Could you write the next part of the blog excerpt about Dartmoor letterboxing and a long silence, picking up right after its final sentence?

● EXCERPT
=====

We were quite saddened though. Mistress and I like to do Dartmoor Letterboxing (Jasper liked it loads. I do too but I'm not yet as good as he was, but this was only my second time) and she owns TWO letterboxes. One was not too far from Haytor, above (well, a couple of miles away, but close enough), overlooking Bovey Tracey in the valley below and the house in which Mistress's late great-aunt lived (and she really WAS, from what I have heard, great in every noble sense of the term), in her memory - called "Auntie Win" (her name was Win Snow) - and another on a different part of the moor commemorating Jasper's late predecessors Jaki (a Jack Russell, but not a Parson one like me) and Tess (Tickle) called "The Gold of Friendship" (the stamp featured the profiles of both girls and the legend "The Gold of Friendship is a Wonderful Thing - The More We Spend it on Each Other, the Richer We Become"). Alas, BOTH have been stolen. A sadness.

Better fun shall follow....

Byeeeee! Love from Gisèle x

Monday 28 October 2013

Saturday 26 October 2013

A lengthy absence.  Did you think we had all disappeared from the face of the Earth?!  And Gisèle only having done one entry of her holiday diary too...

I cannot explain our silence without being unacceptably indiscreet.  Gisèle is unable to maintain discretion, so she has not been told of the circumstances - and it is hard to explain without revealing too much.  Suffice it to say that my partner recently appeared in a public broadcast under an assumed name.  It had a profound effect on the audience and spiralled outwards (continuing to do so on some forums).  A further statement on the same programme; some attention from a tabloid newspaper and the attention of a UK Government Department.  My partner has stopped reading the online comments and debates - the majority are very touching and supportive.  Some, however, are downright unpleasant (probably courtesy of the online flamers and trolling communities) and are not worthy of a second glance.

=====

● PROVIDED DATA

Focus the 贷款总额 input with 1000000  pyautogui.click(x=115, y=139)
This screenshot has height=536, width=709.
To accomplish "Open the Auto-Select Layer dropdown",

=====

● EXPECTED ANSWER
This is all I will trust myself to bark.  There is much tiredness in this house, as huge storms afflicted our area last night - 99mph winds and torrential rain; the worst storms seen in this country since 1987.  Betty and Gisèle had to help my partner pull branches off the Gizmobile and out of the road so that they could go to work this morning...  All safe and well though, which is the main thing.

Barking of which, please see the image below from our friends at TheUncommonDog and keep safe this weekend...

...and I apologise for being vague...

Copyright All rights reserved by The Uncommon Dog



I told Gizzles that she should step up and write the second entry of her holiday diary - but she is tired, having been kept awake by the storm last night and woken early by the sound of chainsaws this morning.  Quite apart from that, Betty has rejoined us for the week and the two girls are playing and capering like nutters.  She says she will post it up tomorrow.  Hmmm... my hopes aren't high...

Good evening to you, nonetheless...

Thursday 10 October 2013

Thursday 10 October 2013

A lovely, sunny, Autumn day this past Sunday - so much so that the French Windows stayed open for most of the day.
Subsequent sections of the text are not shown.